Is birth control the only thing that can stop this horrible tormenting pain or is there something else out there that I haven’t found yet that can stop what I am feeling? Will switching to a different birth control allow me to have the best of both worlds? When will I enjoy the company of my sweet husband again?

I want to be selfish and enjoy no periods or pain but not at the expense of my marriage.

Is it so wrong to want it all?

About the author

Megan McLemore

Megan McLemore is a wife and mother to three amazing children, two of which are on the Autism spectrum. When she’s not busy managing the controlled chaos that surrounds family life, she is either at the gym, relaxing with her sweet husband, or writing about her life experiences. Her family resides in Florida and she is active with the Sidewalk Advocates for Life.

14 Comments

  • I went through the same thing & im so glad you were brave enough to speak out because so many women think they are alone in this!

  • This is so beautiful! I am totally crunchy and my husband and I have decided to not do birth control, but at the same time…I don’t know any remedies off the top of my head. I read “Taking Charge of Your Fertility” and “The Period Repair Manual” that taught me a lot. I really appreciate you speaking out about this. I felt the same as you while I was breastfeeding, and I assumed my sex life was over. Imagine the pleasant surprise when a week or so after weaning I didn’t have that problem anymore 😉 I’d love to hear what you eventually decide to do about it…it’s certainly something that I think a lot of women struggle with, and not many women talk about.

    • I am grateful my husband had a vasectomy. I don’t NEED birth control but I feel its the only thing that has helped my pain. I AM still breastfeeding my toddler, but it didn’t seem to bother me at all. I actually have an appointment to have it removed tomorrow, Friday. I don’t know what I will do but I can’t take the pain on my husband’s face anymore.

  • Once again you write about something personal and brave that most women don’t want to talk about. Thanks for being so open. If nothing else, we all know we aren’t alone in these struggles!

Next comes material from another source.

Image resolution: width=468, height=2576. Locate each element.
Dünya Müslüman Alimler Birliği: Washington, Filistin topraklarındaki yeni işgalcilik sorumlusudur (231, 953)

  • I hate that these are your two options! I’ve been having some crummy symptoms lately too, and birth control is the best fix we can guess at… and it always makes me gain weight and lose blood sugar control. Catch-22 🙁 But those are small potatoes compared to what you’re dealing with. I’m so sorry! <3

  • It’s not wrong to want it all and you should be able to get it. Everyone is different, but I would recommend trying different birth controls. I think I had to try five or six different types of birth control before I found one that worked for me.

  • I am so sorry to hear that you’re having to choose!! Have you looked into progesterone cream at all? I know you did a lot of research on PMDD. Most standard doctors don’t typically prescribe progesterone cream, but I some integrative docs do. It could be another option. I have been using progesterone cream for a few months and have had less painful periods using it.

  • Try some herbal supplements that assist with your libido. Chemists are usually very helpful and once you tell them what kind of birth control you are using they can direct you to supplements that might help and if there are any particular supplements you should steer clear of. 🙂

  • I’m so sorry you’re faced with this. It’s not unnatural to want both..I do hope you find a happy balance in your life and marriage.

  • I’m so sorry you’re having to deal with such an issue! I know that must be difficult for the both of you! I hope you can find something that will help with all of the issues without the negative side effects!

  • I’m so sorry that you are dealing this. I see below in the comments that you are still breastfeeding. That could effect your libido too. I hope you can find a happy medium and I’m so glad that your husband is supportive through this all.